Internals¶
This section will provide a look into some of pandas internals.
Indexing¶
In pandas there are a few objects implemented which can serve as valid containers for the axis labels:
- Index: the generic “ordered set” object, an ndarray of object dtype assuming nothing about its contents. The labels must be hashable (and likely immutable) and unique. Populates a dict of label to location in Cython to do O(1) lookups.
- Int64Index: a version of Index highly optimized for 64-bit integer data, such as time stamps
- Float64Index: a version of Index highly optimized for 64-bit float data
- MultiIndex: the standard hierarchical index object
- DatetimeIndex: An Index object with Timestamp boxed elements (impl are the int64 values)

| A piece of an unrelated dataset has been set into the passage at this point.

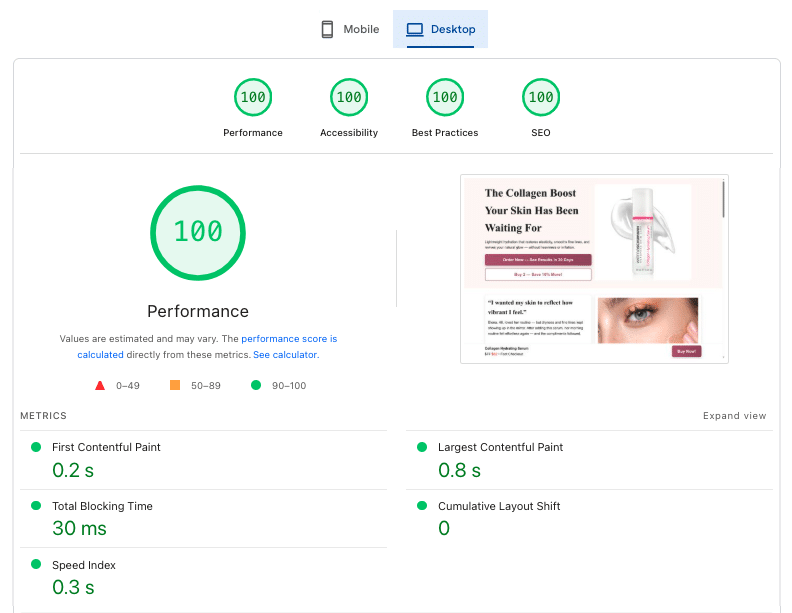This screenshot has width=792, height=613.
Task: Select the Total Blocking Time metric
Action: (x=102, y=507)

- TimedeltaIndex: An Index object with Timedelta boxed elements (impl are the in64 values)
- PeriodIndex: An Index object with Period elements
These are range generates to make the creation of a regular index easy:
- date_range: fixed frequency date range generated from a time rule or DateOffset. An ndarray of Python datetime objects
- period_range: fixed frequency date range generated from a time rule or DateOffset. An ndarray of Period objects, representing Timespans
The motivation for having an Index class in the first place was to enable different implementations of indexing. This means that it’s possible for you, the user, to implement a custom Index subclass that may be better suited to a particular application than the ones provided in pandas.

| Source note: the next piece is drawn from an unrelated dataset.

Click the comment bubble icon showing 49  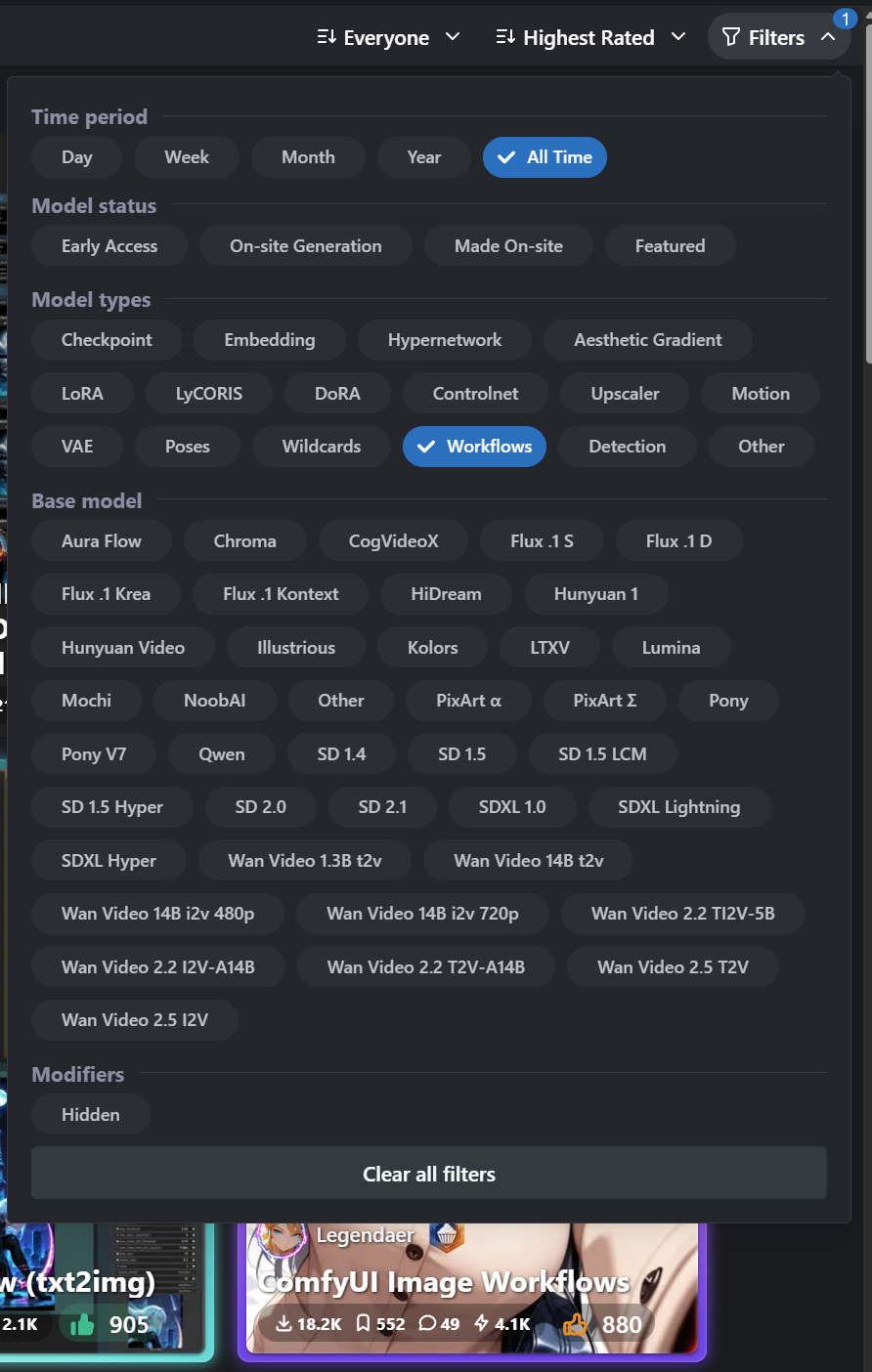(x=427, y=1324)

From an internal implementation point of view, the relevant methods that an Index must define are one or more of the following (depending on how incompatible the new object internals are with the Index functions):
- get_loc: returns an “indexer” (an integer, or in some cases a slice object) for a label
- slice_locs: returns the “range” to slice between two labels
- get_indexer: Computes the indexing vector for reindexing / data alignment purposes. See the source / docstrings for more on this
- get_indexer_non_unique: Computes the indexing vector for reindexing / data alignment purposes when the index is non-unique. See the source / docstrings for more on this
- reindex: Does any pre-conversion of the input index then calls get_indexer
- union, intersection: computes the union or intersection of two Index objects
- insert: Inserts a new label into an Index, yielding a new object
- delete: Delete a label, yielding a new object
- drop: Deletes a set of labels
- take: Analogous to ndarray.take
MultiIndex¶
Internally, the MultiIndex consists of a few things: the levels, the integer labels, and the level names:
In [1]: index = MultiIndex.from_product([range(3), ['one', 'two']], names=['first', 'second'])
In [2]: index
Out[2]:
MultiIndex(levels=[[0, 1, 2], [u'one', u'two']],
labels=[[0, 0, 1, 1, 2, 2], [0, 1, 0, 1, 0, 1]],
names=[u'first', u'second'])
In [3]: index.levels
Out[3]: FrozenList([[0, 1, 2], [u'one', u'two']])
In [4]: index.labels
Out[4]: FrozenList([[0, 0, 1, 1, 2, 2], [0, 1, 0, 1, 0, 1]])
In [5]: index.names
Out[5]: FrozenList([u'first', u'second'])
You can probably guess that the labels determine which unique element is identified with that location at each layer of the index. It’s important to note that sortedness is determined solely from the integer labels and does not check (or care) whether the levels themselves are sorted. Fortunately, the constructors from_tuples and from_arrays ensure that this is true, but if you compute the levels and labels yourself, please be careful.